Music Reissues Weekly: Chiswick Records 1975-1982 - Seven Years at 45 RPM | reviews, news & interviews
Music Reissues Weekly: Chiswick Records 1975-1982 - Seven Years at 45 RPM
Music Reissues Weekly: Chiswick Records 1975-1982 - Seven Years at 45 RPM
Triple-album 50th-anniversary celebration of the mould-breaking British independent label

Chiswick Records 1975-1982 - Seven Years at 45 RPM is a triple album marking the 50th anniversary of the first release on the titular label. That record was a four-track, seven-inch EP by the rough, Rolling Stones-ish pub rockers The Count Bishops. It came out in November 1975.

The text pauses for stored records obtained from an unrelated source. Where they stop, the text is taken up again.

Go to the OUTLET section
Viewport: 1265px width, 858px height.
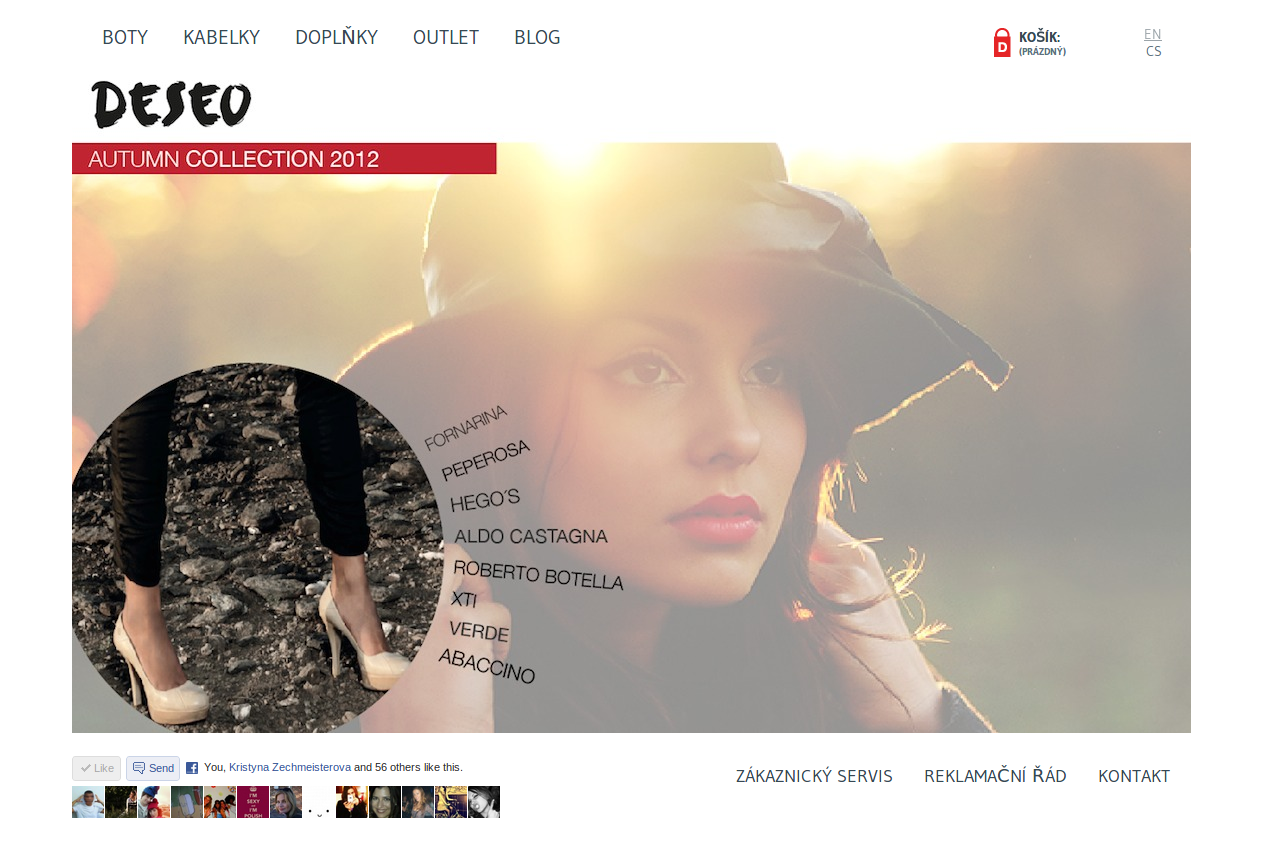[446, 38]
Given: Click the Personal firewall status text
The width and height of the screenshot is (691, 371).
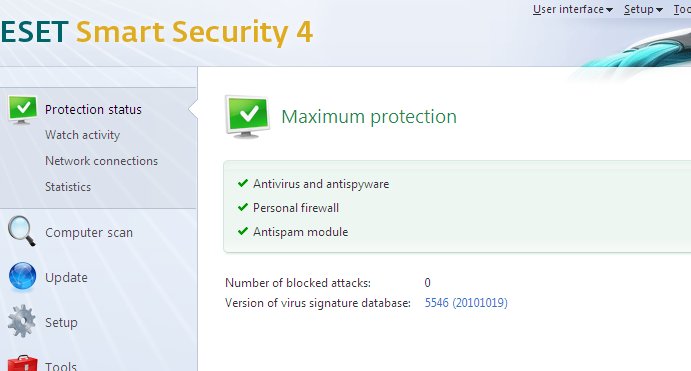Looking at the screenshot, I should click(x=296, y=208).
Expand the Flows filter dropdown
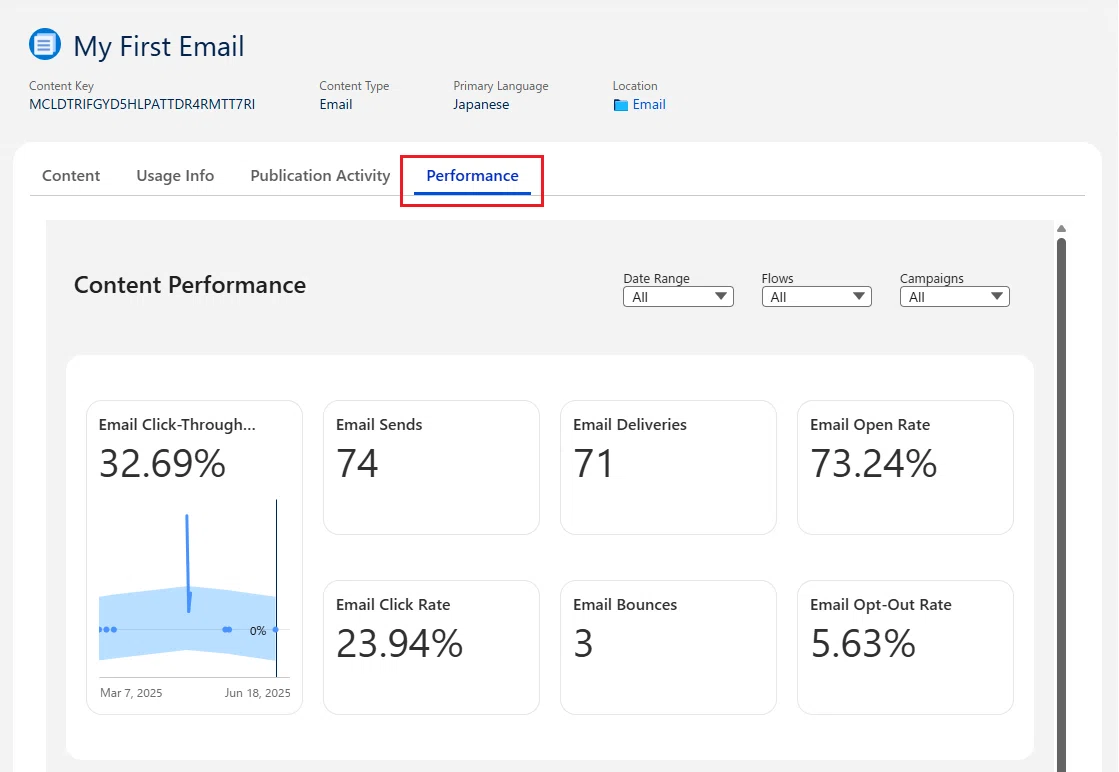This screenshot has width=1119, height=772. [816, 297]
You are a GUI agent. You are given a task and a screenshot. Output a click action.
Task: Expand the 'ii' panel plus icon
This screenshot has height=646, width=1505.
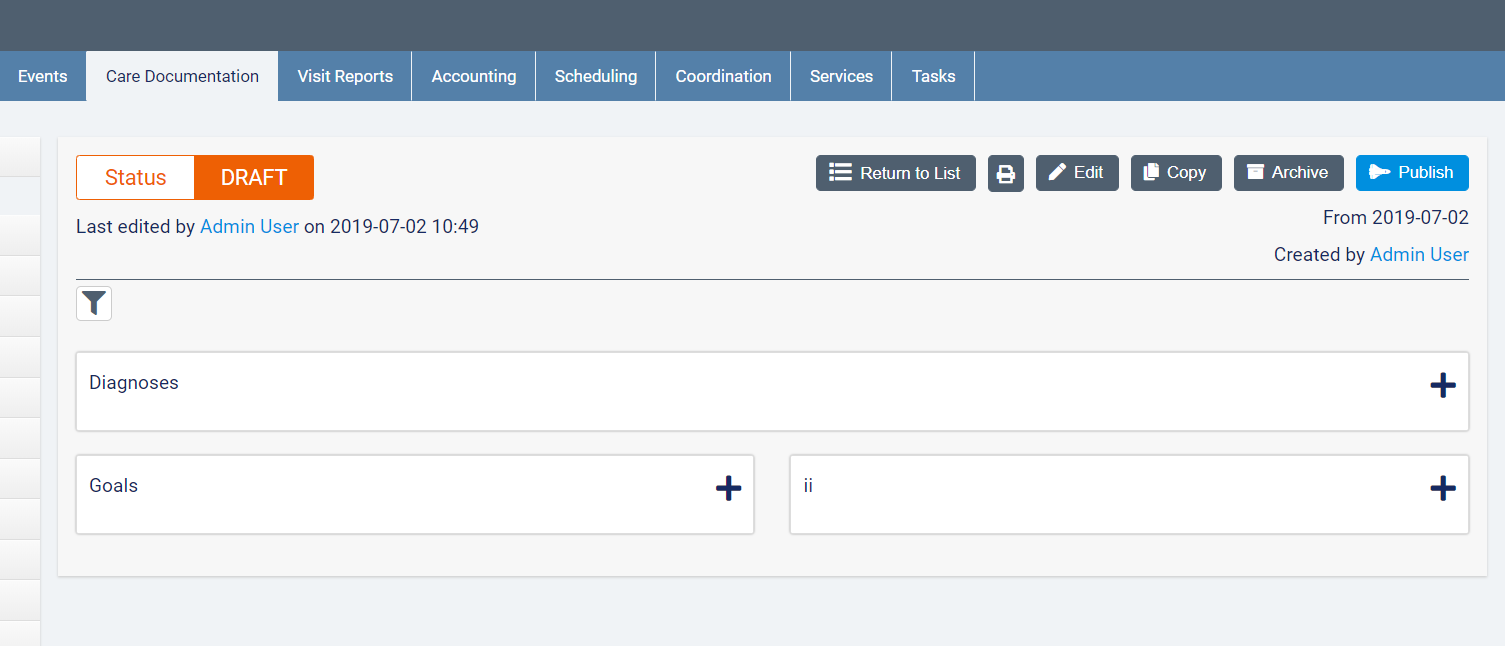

Setting the trend for what was around the corner with punk, not only was The Count Bishops EP on an independent label it also came in a picture sleeve. The label was an outgrowth of the Rock On record stall and shop. The folks behind the imprint – Roger Armstrong, Ted Carroll and Trevor Churchill – all had backgrounds in various aspects of the music business: backroom, mainstream and under the radar. Crucially, they knew what people were buying. What was hot, what was collectable and what was emerging from the undergrowth.
Their customers included Malcolm McLaren and Joe Strummer. The latter’s pre-Clash band, The 101’ers, issued their only single on Chiswick just as Strummer was absconding to the nascent and shinier Clash. Another person haunting the Rock On outlets was Jesse Hector. His trio The Gorillas also ended up on Chiswick in 1976. As did, following brushes with other labels – including Stiff, which in 1976 followed Chiswick's lead – Lemmy’s Motörhead. He was another regular record browser.

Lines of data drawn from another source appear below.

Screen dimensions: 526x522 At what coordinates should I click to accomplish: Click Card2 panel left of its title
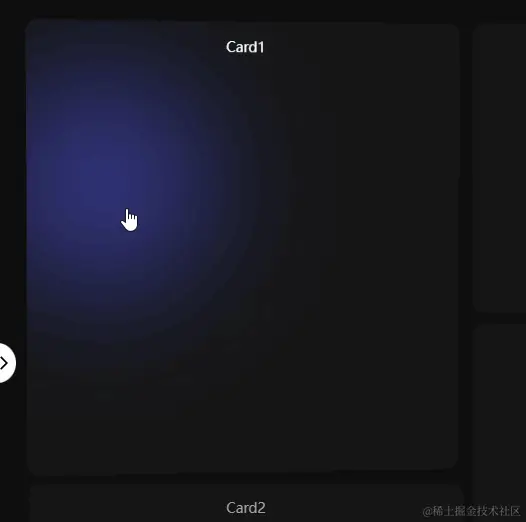coord(127,505)
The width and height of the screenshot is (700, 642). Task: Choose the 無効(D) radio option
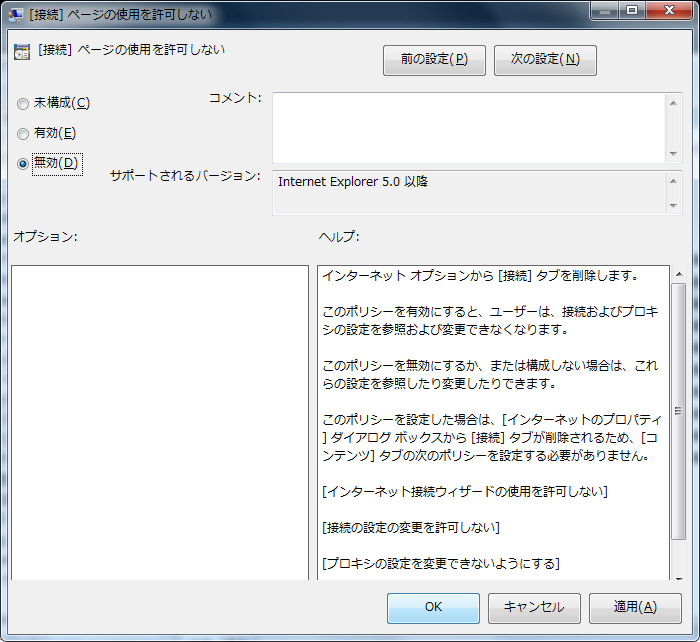[23, 163]
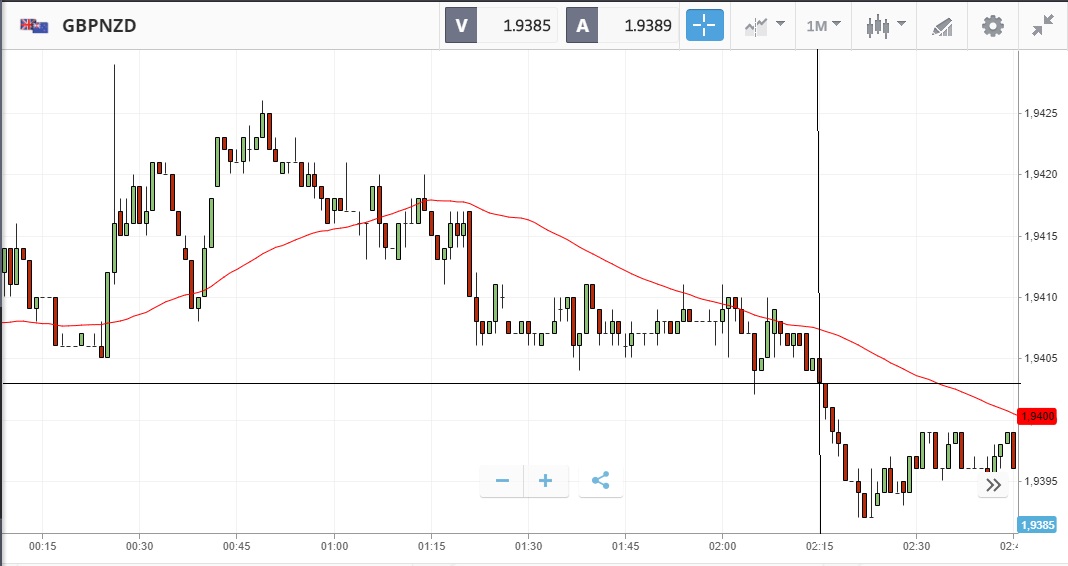
Task: Zoom out the chart with minus button
Action: (x=502, y=481)
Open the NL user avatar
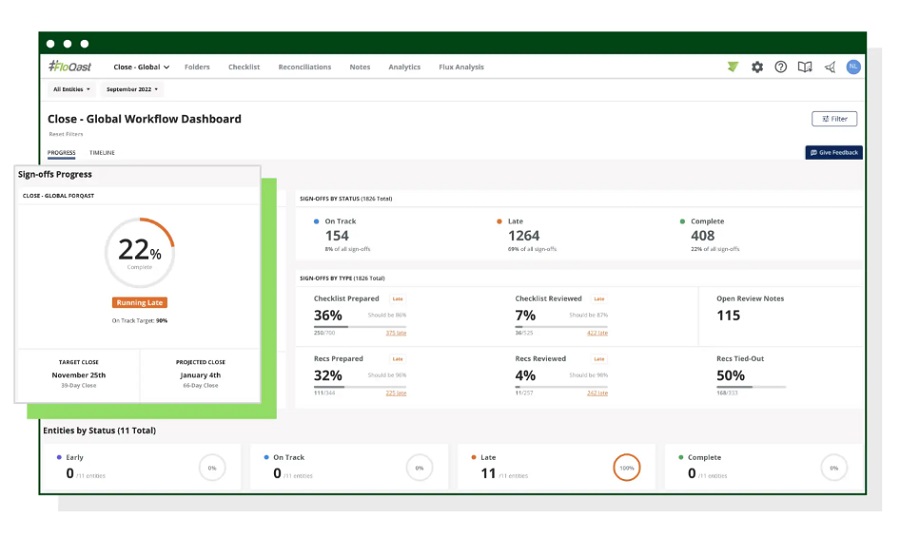 click(x=854, y=67)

Right place, right time then? Yes, but Chiswick – initially conceived as a reissue label – had limited grapples with what could really be dubbed “punk.” There were The Radiators From Space, Skrewdriver (not on the comp due to what they became soon after their time with Chiswick) and Johnny and the Self Abusers who, in a move akin to that of Strummer with the 101’ers and The Clash, changed their name to The Simple Minds just as their sole single under the punkish name was released. It came out as by Johnny etc. Then there was Johnny Moped, a misfit outfit lumped in with punk. But, as Armstrong says in his parts of the commentary on the inner sleeves (there is also text by Ted Carroll), they were akin to outsider art.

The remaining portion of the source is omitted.